Fifty-four new cases of Covid-19 have been reported in Kildare today, out of 970 notified nationally to the Health Protection Surveillance Centre. There have been 13 further deaths from the virus reported this evening.
Of the cases notified today; 470 are men /494 are women; 64% are under 45 years of age and the median age is 37 years old.
Some 348 cases are in Dublin, 60 in Limerick, 59 in Cork, 59 in Wexford, 55 in Louth and the remaining 389 cases are spread across 20 other counties.
As of 2pm today, 238 Covid-19 patients are hospitalised, of which 28 are in ICU. 23 additional hospitalisations have occurred in the past 24 hours.
Dr. Tony Holohan, Chief Medical Officer, Department of Health, said: “The current trajectory of the disease in the community is of grave concern. In the last seven days to midnight Monday, we have reported 4,478 cases, an increase of more than 110% over the preceding week.

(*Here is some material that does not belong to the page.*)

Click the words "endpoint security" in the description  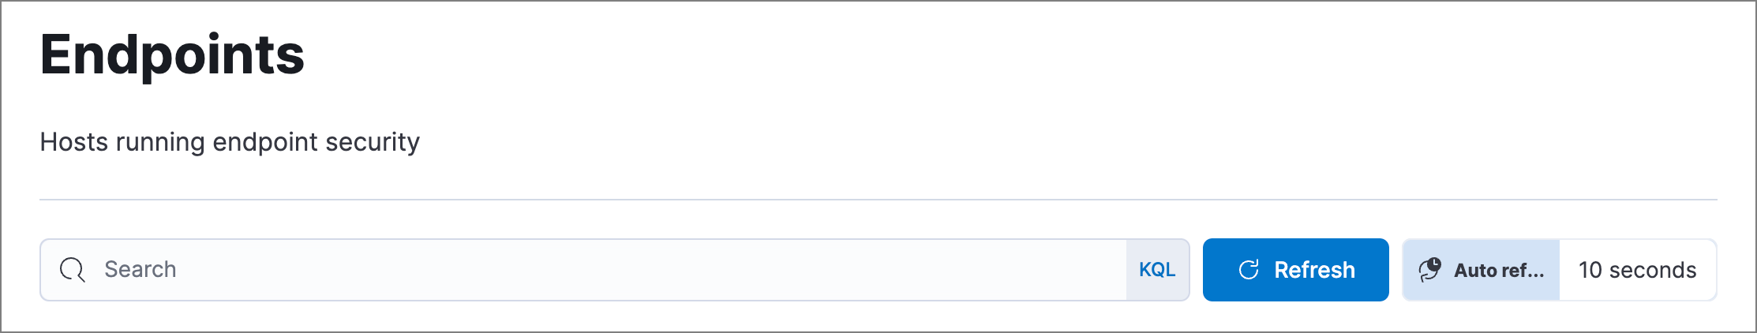click(x=316, y=142)
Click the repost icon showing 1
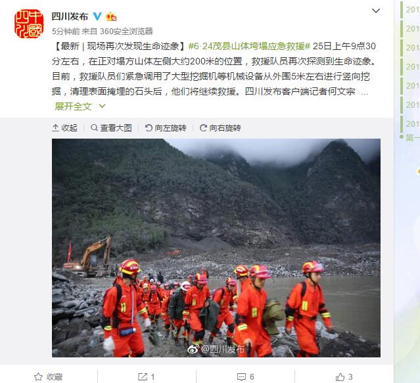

"In the last five days, we have seen extraordinary growth in the incidence of the virus across the country, significantly increasing the level of risk associated with the kind of inter-generational mixing that is normally experienced over the Christmas holidays. To protect ourselves, our families and our vulnerable loved ones in particular, further economic and social restrictions will begin to be introduced from Christmas Eve. It is up to each one of us to rethink our plans for this Christmas period, especially when it comes to visiting older or more medically vulnerable family members and friends.
“With the authorisation of the first Covid-19 vaccine by the European Commission yesterday, our national vaccine programme can begin in the very near future and this gives us cause for hope. However, widespread vaccination of the population will take time, so we need to continue to adhere to the public health advice on hand washing, keeping 2m distance, wearing face coverings where appropriate, covering our coughs and reducing our social contacts for the duration of the Level 5 restrictions. By working together we can reduce the spread of Covid-19 and safeguard our schools and our hospitals.”